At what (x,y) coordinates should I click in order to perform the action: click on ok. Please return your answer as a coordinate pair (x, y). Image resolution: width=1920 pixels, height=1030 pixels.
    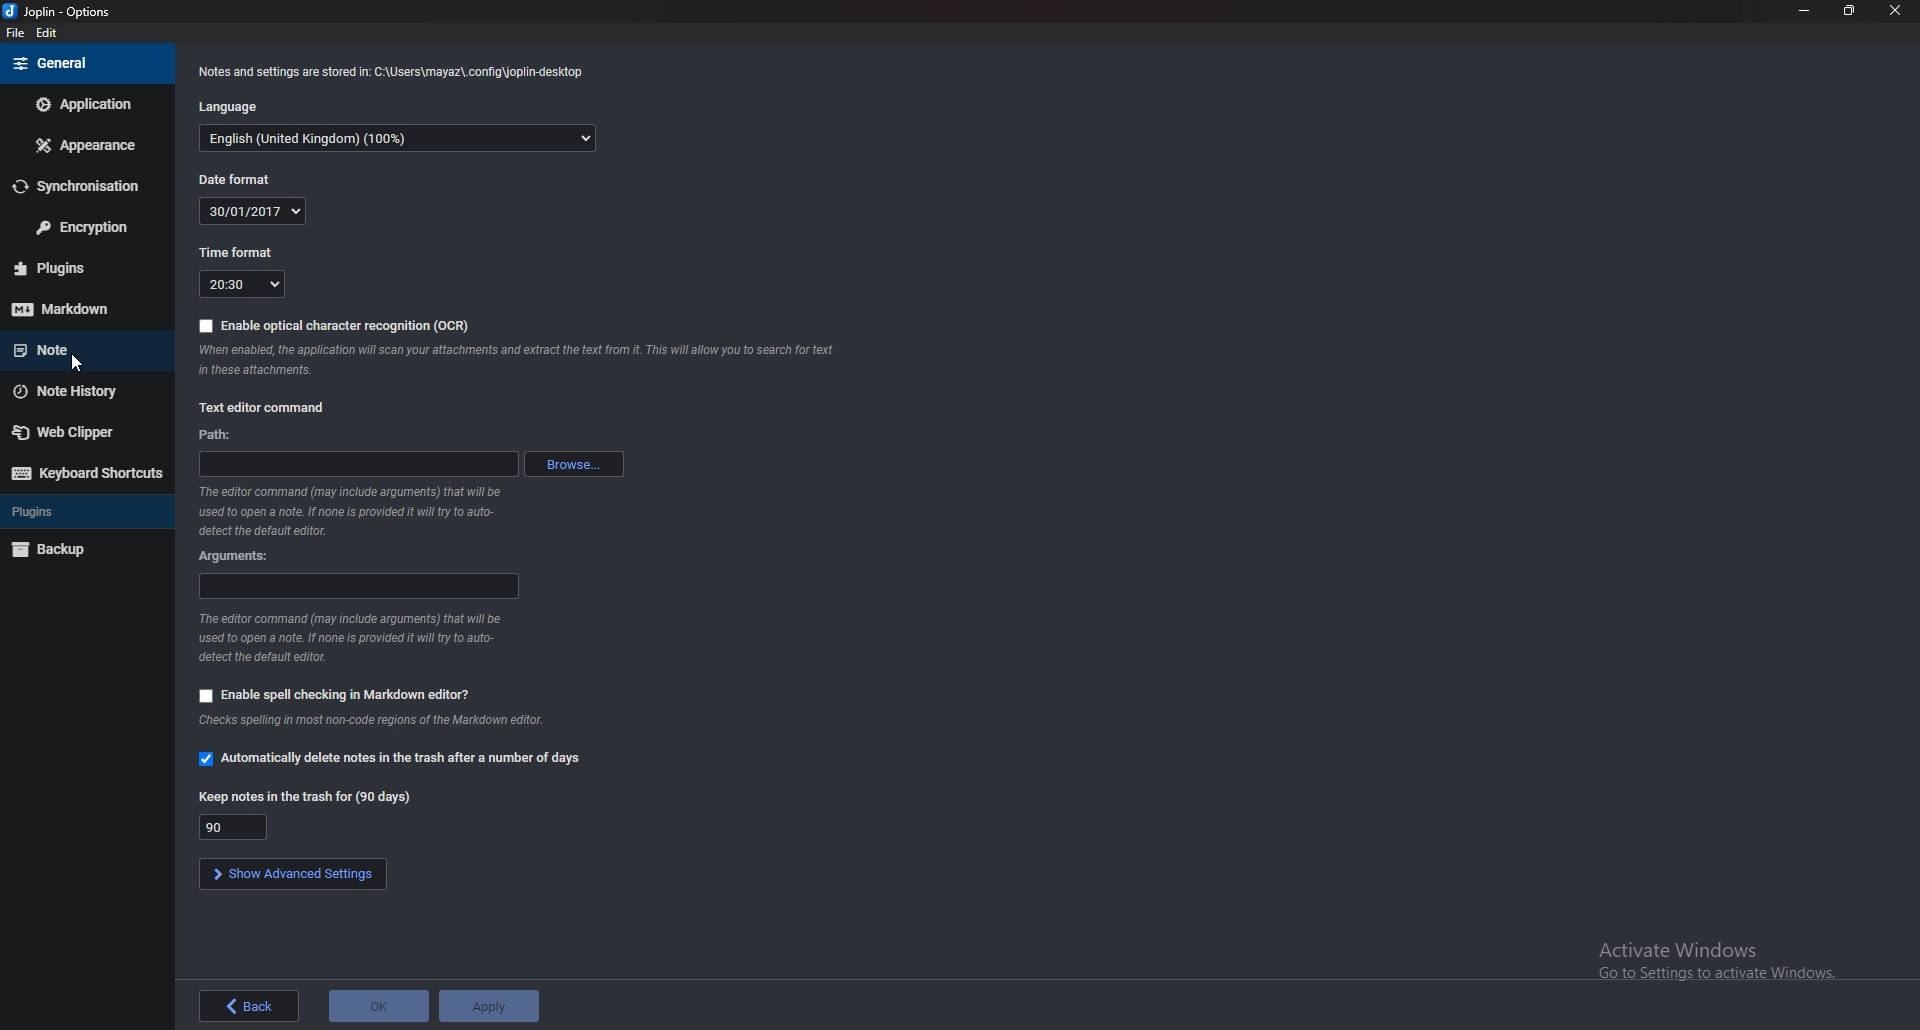
    Looking at the image, I should click on (381, 1008).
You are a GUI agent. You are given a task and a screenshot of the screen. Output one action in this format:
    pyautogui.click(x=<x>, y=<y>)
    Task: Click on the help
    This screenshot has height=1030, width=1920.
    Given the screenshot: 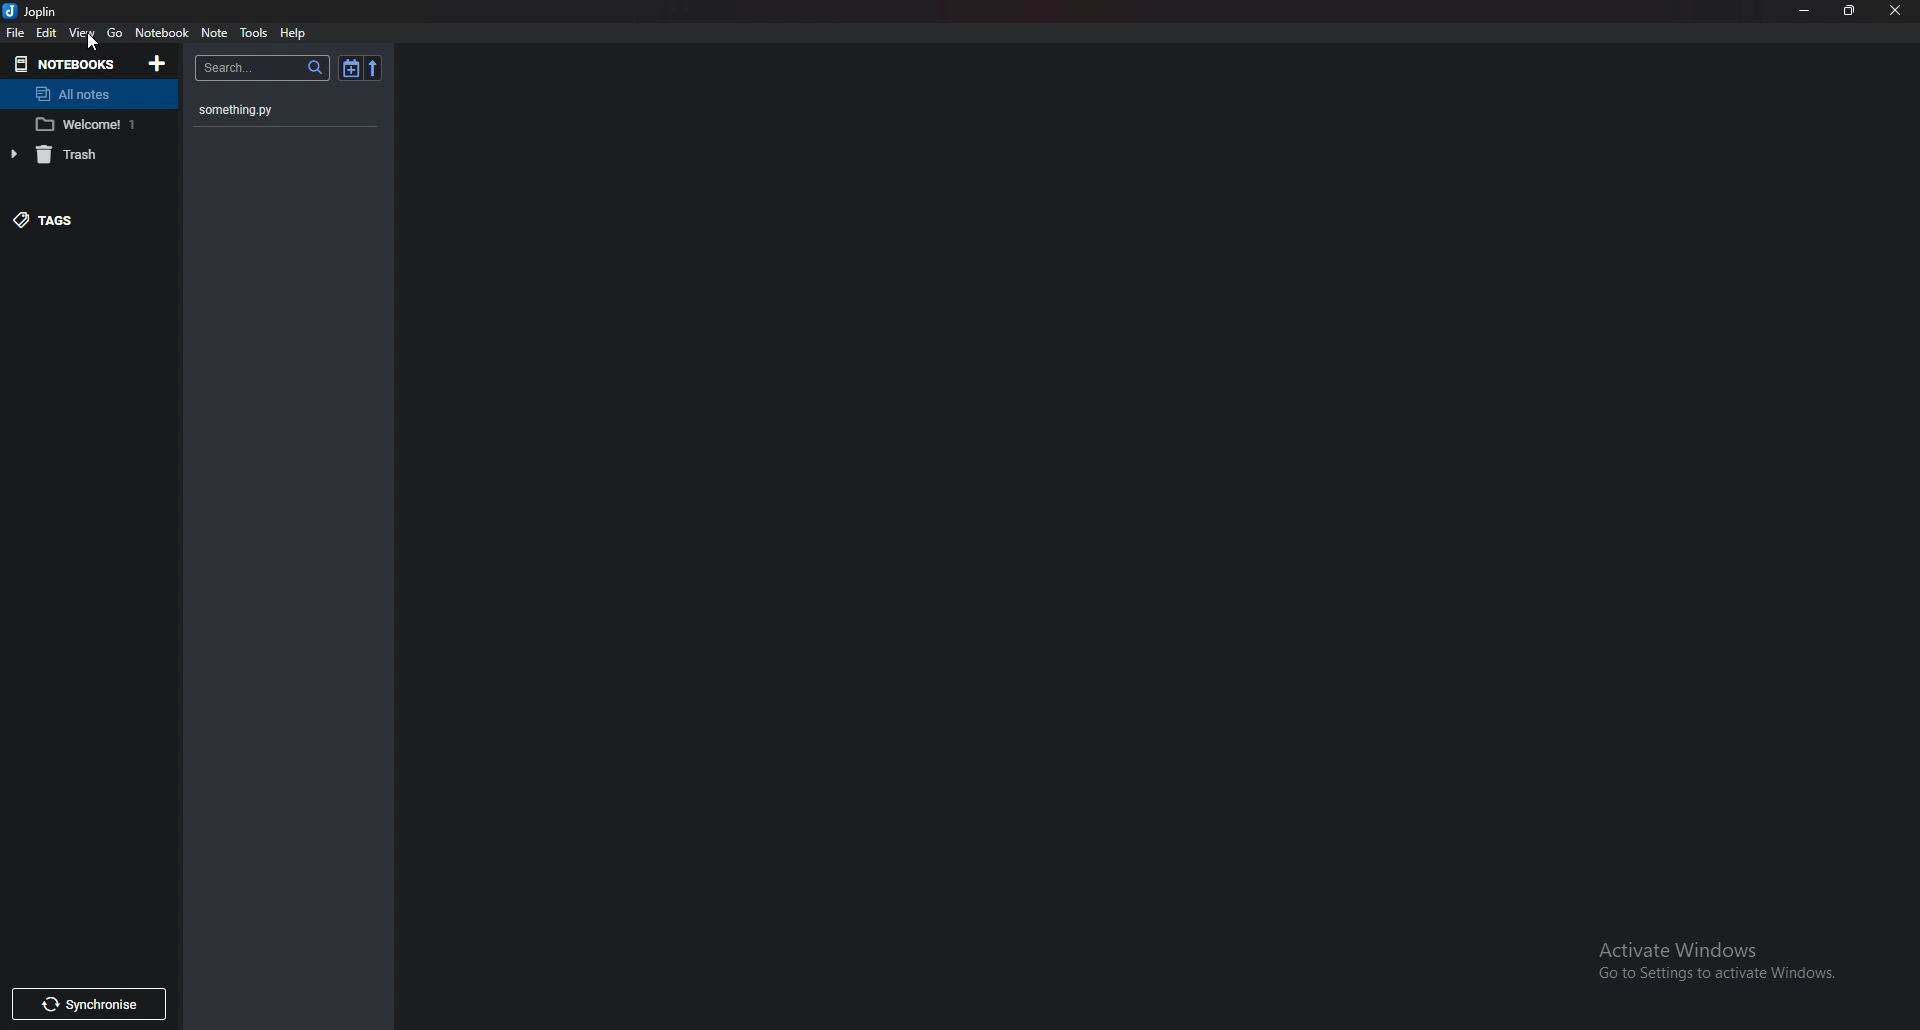 What is the action you would take?
    pyautogui.click(x=295, y=34)
    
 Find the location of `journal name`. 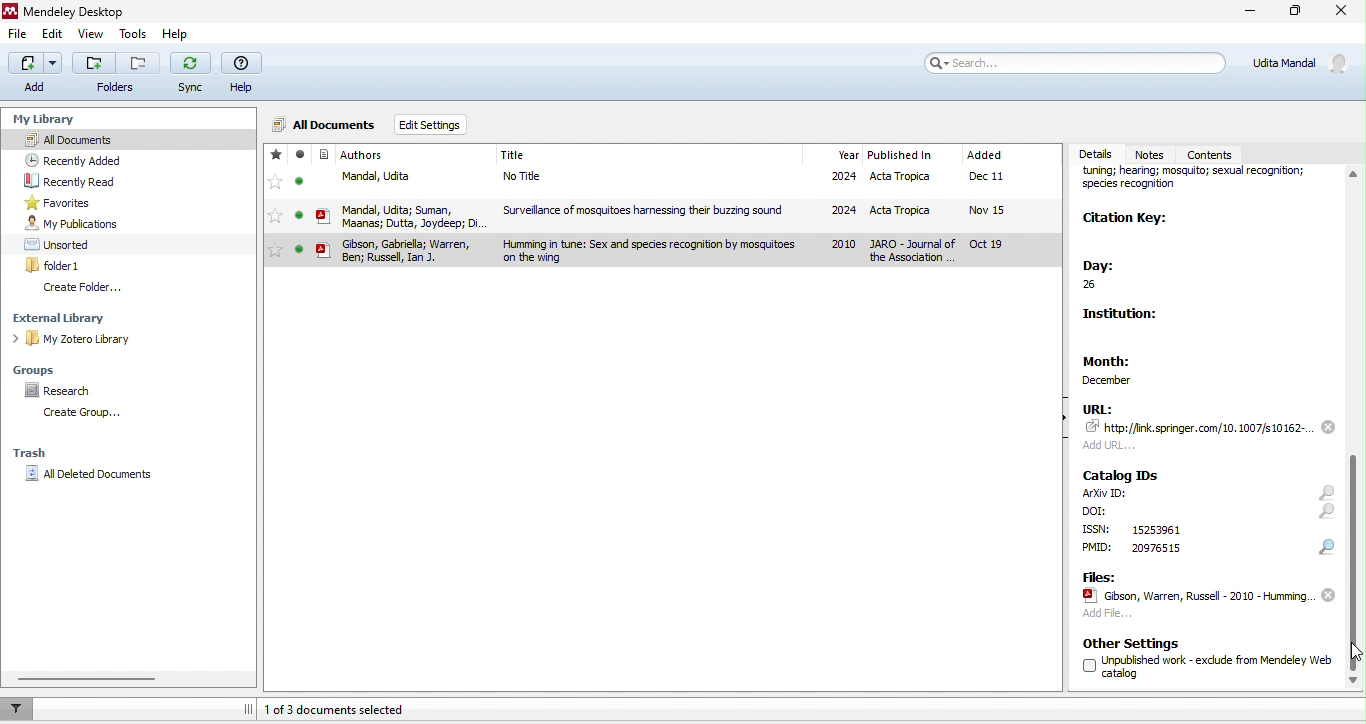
---
Problem details
Count how many lines above contain the word "width", and reply with the number alone.

The output
2